EXERCISE BRIEF: All lines that hold the string "computer" should be copied. Find them in the listing below.

Top of INPUT DATA

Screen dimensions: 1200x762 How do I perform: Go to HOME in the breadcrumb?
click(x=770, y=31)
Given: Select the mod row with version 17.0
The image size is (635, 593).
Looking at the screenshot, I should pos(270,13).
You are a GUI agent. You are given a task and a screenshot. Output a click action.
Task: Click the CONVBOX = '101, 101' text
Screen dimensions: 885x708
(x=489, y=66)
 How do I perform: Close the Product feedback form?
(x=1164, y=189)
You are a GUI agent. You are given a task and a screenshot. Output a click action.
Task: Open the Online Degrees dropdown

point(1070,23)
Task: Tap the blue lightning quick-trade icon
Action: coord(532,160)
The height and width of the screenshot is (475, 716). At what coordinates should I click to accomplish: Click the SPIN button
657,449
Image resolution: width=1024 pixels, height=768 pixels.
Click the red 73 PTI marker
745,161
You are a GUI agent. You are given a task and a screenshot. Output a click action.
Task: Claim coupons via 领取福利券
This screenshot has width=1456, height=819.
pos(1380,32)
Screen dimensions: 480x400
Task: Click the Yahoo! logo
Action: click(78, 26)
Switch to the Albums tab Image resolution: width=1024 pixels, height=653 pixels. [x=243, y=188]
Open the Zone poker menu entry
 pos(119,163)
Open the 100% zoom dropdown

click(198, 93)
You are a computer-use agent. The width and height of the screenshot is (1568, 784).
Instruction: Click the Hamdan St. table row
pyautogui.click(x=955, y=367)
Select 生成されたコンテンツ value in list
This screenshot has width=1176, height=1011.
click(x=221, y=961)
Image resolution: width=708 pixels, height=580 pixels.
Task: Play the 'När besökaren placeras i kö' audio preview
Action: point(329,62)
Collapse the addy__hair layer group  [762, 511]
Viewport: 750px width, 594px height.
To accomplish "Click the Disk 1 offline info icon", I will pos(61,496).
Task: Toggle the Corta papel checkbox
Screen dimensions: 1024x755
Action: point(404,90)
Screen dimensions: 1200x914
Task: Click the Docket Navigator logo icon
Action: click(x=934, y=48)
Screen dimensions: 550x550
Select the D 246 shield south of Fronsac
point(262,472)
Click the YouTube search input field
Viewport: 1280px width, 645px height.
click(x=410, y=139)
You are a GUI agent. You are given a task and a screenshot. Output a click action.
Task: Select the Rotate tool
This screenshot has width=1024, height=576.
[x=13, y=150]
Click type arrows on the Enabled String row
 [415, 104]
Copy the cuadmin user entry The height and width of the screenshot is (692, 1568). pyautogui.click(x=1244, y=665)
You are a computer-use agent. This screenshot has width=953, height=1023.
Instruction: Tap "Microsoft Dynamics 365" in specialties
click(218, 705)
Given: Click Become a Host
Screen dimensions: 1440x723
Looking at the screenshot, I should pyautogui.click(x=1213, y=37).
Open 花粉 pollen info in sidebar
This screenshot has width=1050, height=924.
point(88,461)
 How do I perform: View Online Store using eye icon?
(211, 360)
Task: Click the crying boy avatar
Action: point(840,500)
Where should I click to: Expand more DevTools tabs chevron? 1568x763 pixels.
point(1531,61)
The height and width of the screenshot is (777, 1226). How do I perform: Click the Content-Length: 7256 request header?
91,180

Bottom of INPUT DATA

RESULT FOR THIS EXERCISE:
You are a computer-use agent. The width and height of the screenshot is (1568, 784).
You are a computer-use agent. This screenshot has width=953, height=1023.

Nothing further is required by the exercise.